▶

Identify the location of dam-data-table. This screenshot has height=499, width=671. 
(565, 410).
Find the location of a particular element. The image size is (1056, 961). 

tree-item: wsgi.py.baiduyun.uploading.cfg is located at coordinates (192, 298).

◀
▶

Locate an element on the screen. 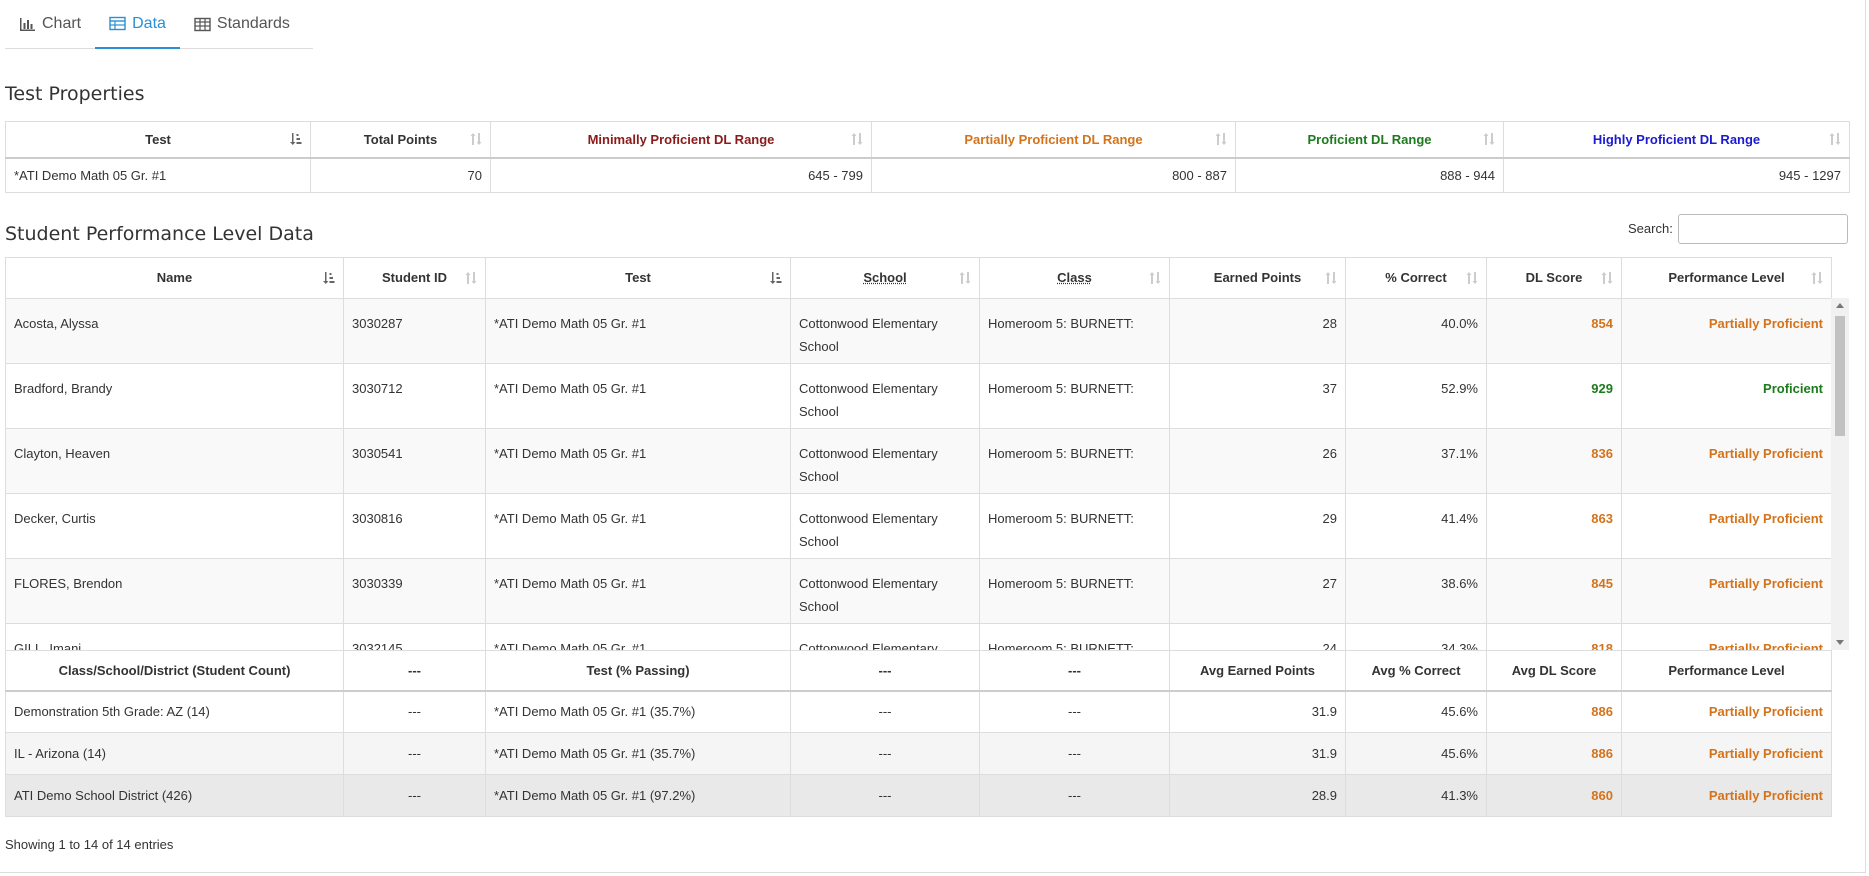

◀

*Work to be completed*
Recast everything in the items above, from the line containing "Identify the location" down to the line containing "tree-item: wsgi.py.baiduyun.uploading.cfg is", as a Markdown table with the columns Row and Line. Skip blank lines and number each remaining line in the Row column.

*Exercise output*
| Row | Line |
|---|---|
| 1 | Identify the location of dam-data-table. This screenshot has height=499, width=671.  |
| 2 | (565, 410). |
| 3 | Find the location of a particular element. The image size is (1056, 961).  |
| 4 | tree-item: wsgi.py.baiduyun.uploading.cfg is located at coordinates (192, 298). |